Zur Unterstützung der lokalen, zivilen Einsatzkräfte der Feuerwehr und der Bergwacht entsandte die Militärführung einen Transporthubschrauber des Typs Sikorsky S-70 Black Hawk sowie einen spezialisierten Großtankkraftwagen in das betroffene Gebiet. Die Anforderung erfolgte durch die zuständigen Bezirksverwaltungsbehörden, nachdem das unwegsame, steile Gelände den bodengebundenen Zugang für die herkömmlichen Löschmannschaften massiv erschwert hatte und eine Brandbekämpfung aus der Luft notwendig wurde.

Die Brandbekämpfung im alpinen Raum stellt hohe Anforderungen an die Flugtechnik und die Logistik der Luftstreitkräfte.
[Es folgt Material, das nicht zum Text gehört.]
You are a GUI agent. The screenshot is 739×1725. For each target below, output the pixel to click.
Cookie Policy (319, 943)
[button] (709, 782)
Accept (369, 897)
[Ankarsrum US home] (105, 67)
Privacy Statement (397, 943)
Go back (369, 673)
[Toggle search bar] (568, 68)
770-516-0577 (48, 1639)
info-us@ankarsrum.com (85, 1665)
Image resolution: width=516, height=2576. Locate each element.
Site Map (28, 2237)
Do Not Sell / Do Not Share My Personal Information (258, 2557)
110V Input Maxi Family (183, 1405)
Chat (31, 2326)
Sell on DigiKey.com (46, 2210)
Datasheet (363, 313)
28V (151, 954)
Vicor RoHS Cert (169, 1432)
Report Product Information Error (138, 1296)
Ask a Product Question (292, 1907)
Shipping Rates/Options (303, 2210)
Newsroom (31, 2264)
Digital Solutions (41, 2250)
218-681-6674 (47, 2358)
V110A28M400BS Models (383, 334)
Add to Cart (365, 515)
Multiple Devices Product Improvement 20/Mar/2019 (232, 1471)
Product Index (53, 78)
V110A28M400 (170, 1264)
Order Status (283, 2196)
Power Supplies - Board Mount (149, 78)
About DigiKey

Der eingesetzte mittelschwere Hubschrauber S-70 Black Hawk wird aufgrund seiner Triebwerksleistung primär für Gebirgseinsätze herangezogen, da die Maschine auch in dünnerer Höhenluft ausreichende Tragkraftreserven aufweist, um Außenlasten zu transportieren. Für die Löscharbeiten wird der Helikopter mit einem flexiblen Wasserbehälter, einem sogenannten Bambi Bucket, bestückt, der ein Fassungsvermögen von mehreren tausend Litern aufweist. Ergänzend sichert der bodengebundene Tankkraftwagen des Heeres die kontinuierliche Kerosinversorgung des Luftfahrzeugs direkt nahe der temporären Landezone, um die Umlaufzeiten für die Wasserabwürfe zu minimieren.

Militärexperten und Katastrophenschützer weisen in diesem Kontext auf die strukturellen Herausforderungen bei der Bewältigung solcher Großereignisse hin. Obwohl das Bundesheer über leistungsfähiges Gerät verfügt, ist die Verfügbarkeit von einsatzbereiten Hubschraubern für den Katastrophenschutz durch laufende Wartungsintervalle, Pilotenknappheit und parallele Auslandseinsätze reglementiert. Kritiker merken an, dass derartige Assistenzeinsätze die personellen und materiellen Ressourcen der Luftstreitkräfte erheblich binden. Dies verdeutlicht die Abhängigkeit der zivilen Behörden von militärischer Infrastruktur, da die Bundesländer selbst kaum über adäquate eigene Luftfahrzeuge zur Bekämpfung von Großbränden in extremen Höhenlagen verfügen.

Die Häufung von Vegetationsbränden in den Sommermonaten fordert zudem eine immer engere Abstimmung zwischen den zivilen Einsatzleitungen und dem Bundesheer. Der Einsatzerfolg hängt maßgeblich von der Geschwindigkeit der Mobilisierung und der Interoperabilität der Funksysteme zwischen Militär und Feuerwehr ab. Während Verteidigungsministerin Klaudia Tanner die Schnelligkeit und Zuverlässigkeit der Truppe betont, verweisen Analysten darauf, dass die langfristige Sicherung dieser Fähigkeiten erhebliche Investitionen in die Nachbeschaffung und Modernisierung der Hubschrauberflotte erfordert, um die Einsatzbereitschaft im Inland auch bei gleichzeitigen Krisenlagen zu gewährleisten.